BBC dodaje, iż około 1000 osób będzie pracować przy Wimbledonie, by zapewnić bezpieczeństwo w trakcie turnieju. Organizatorzy wprowadzili dodatkowe środki kontroli. Każda osoba, która kupi bilety, musi podać swoje dane osobowe organizatorom. "Na terenie obiektu, oprócz policji i personelu wojskowego, znajdują się również inni dyskretni członkowie zespołu ochrony" - czytamy w artykule.
Tak stalker zbliżył się do Raducanu. "Przerażająca strategia"
Mężczyzna miał zaczepiać Raducanu w miejscach publicznych (a konkretnie w jednej z restauracji) i obsesyjnie się zachowywać. Stalker wyszedł na wolność od razu, jak tylko podpisał zobowiązanie, iż nie będzie się zbliżał do Raducanu.


Zobacz też: Wielki powrót byłej mistrzyni Wimbledonu! Sprawiła piękną niespodziankę
- Jeździł za nią od Singapuru. Potem udał się do Abu Zabi, następnie do Dohy, a teraz był w Dubaju. Widzieliśmy go, ale początkowo sądziliśmy, iż jest kibicem, wielbicielem, bo Emma jest wielką gwiazdą tenisa i ma rzeszę sympatyków. Zdanie zmieniliśmy, kiedy zbliżył się do niej, chciał mieć z nią kontakt fizyczny. W głowie opracował przerażającą strategię, przemyślał wszystko i obliczył. To przerażające, jak bardzo to wszystko przemyślał i zaplanował - mówił trener Roman Kelecić.
Teraz Raducanu ma mieć pięciu dodatkowych ochroniarzy, by uniknąć takich sytuacji. - Widziałam go w pierwszym meczu i pomyślałam, iż nie wiem, jak go dokończę. Dosłownie nie widziałam piłki przez łzy.

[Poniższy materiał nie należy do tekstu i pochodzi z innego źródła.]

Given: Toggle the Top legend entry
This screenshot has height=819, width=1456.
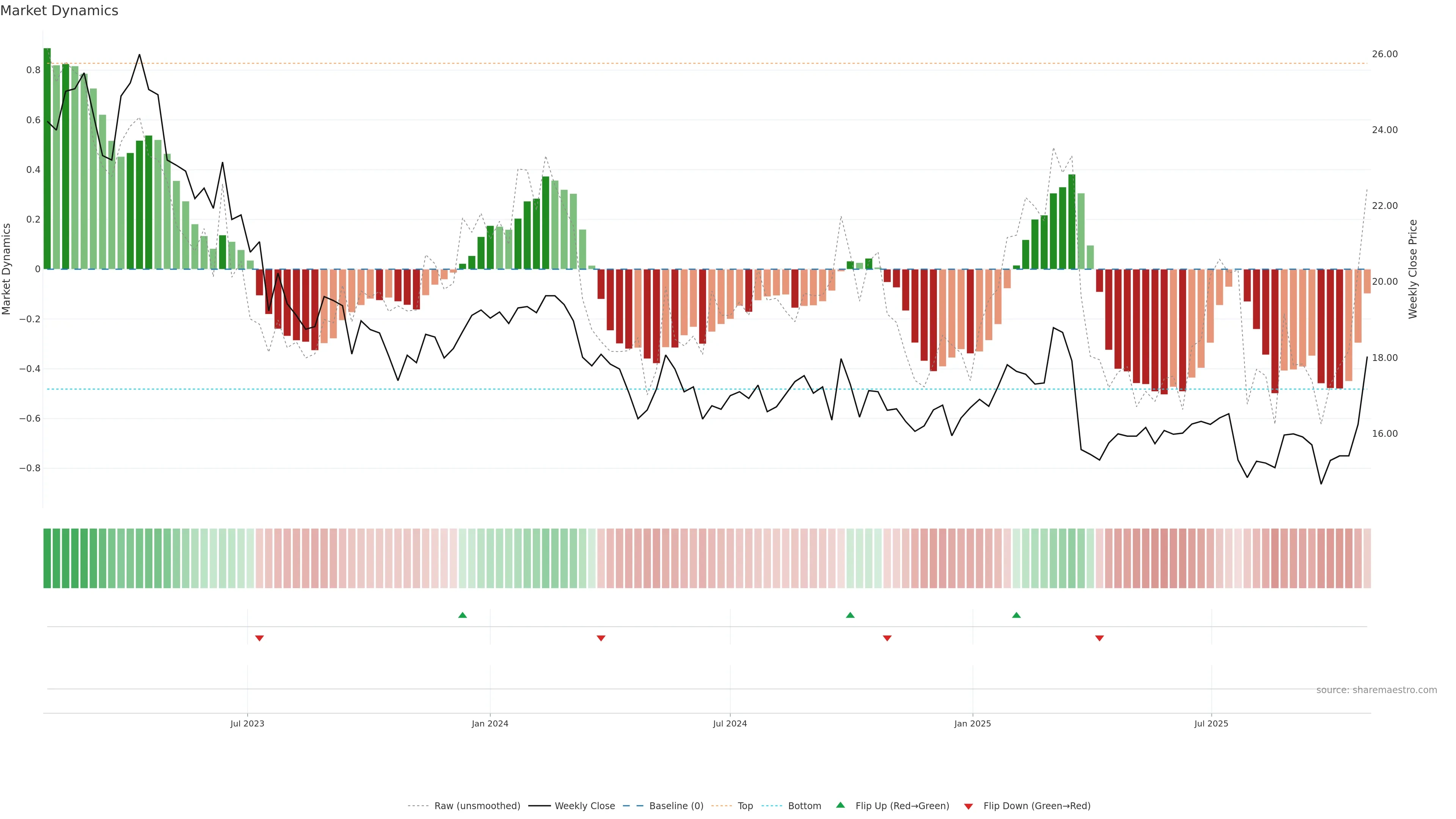Looking at the screenshot, I should pos(745,806).
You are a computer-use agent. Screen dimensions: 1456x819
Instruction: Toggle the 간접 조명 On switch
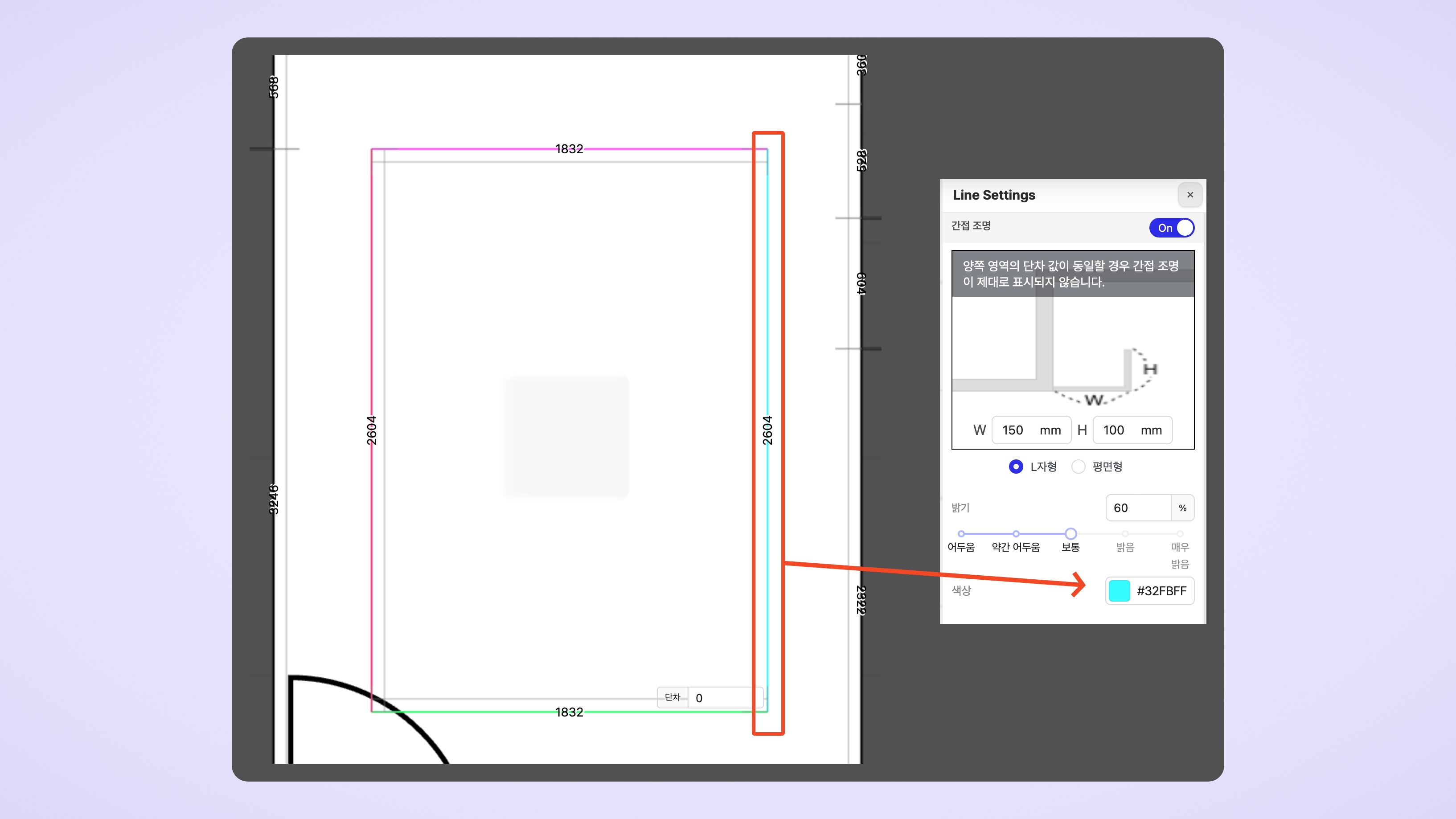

Ledwo mogłam oddychać. Pomyślałam, iż muszę po prostu wziąć oddech. Po meczu rozpłakałam się, ale niekoniecznie dlatego, iż przegrałam - opowiadała Brytyjka.
Ostatnio Raducanu rywalizowała w turnieju WTA w Londynie, ale odpadła w ćwierćfinale po porażce 2:6, 4:6 z Qinwen Zheng. niedługo Brytyjka będzie rywalizować na Wimbledonie, gdzie jej najlepszym wynikiem pozostaje czwarta runda z 2021 i 2024 r.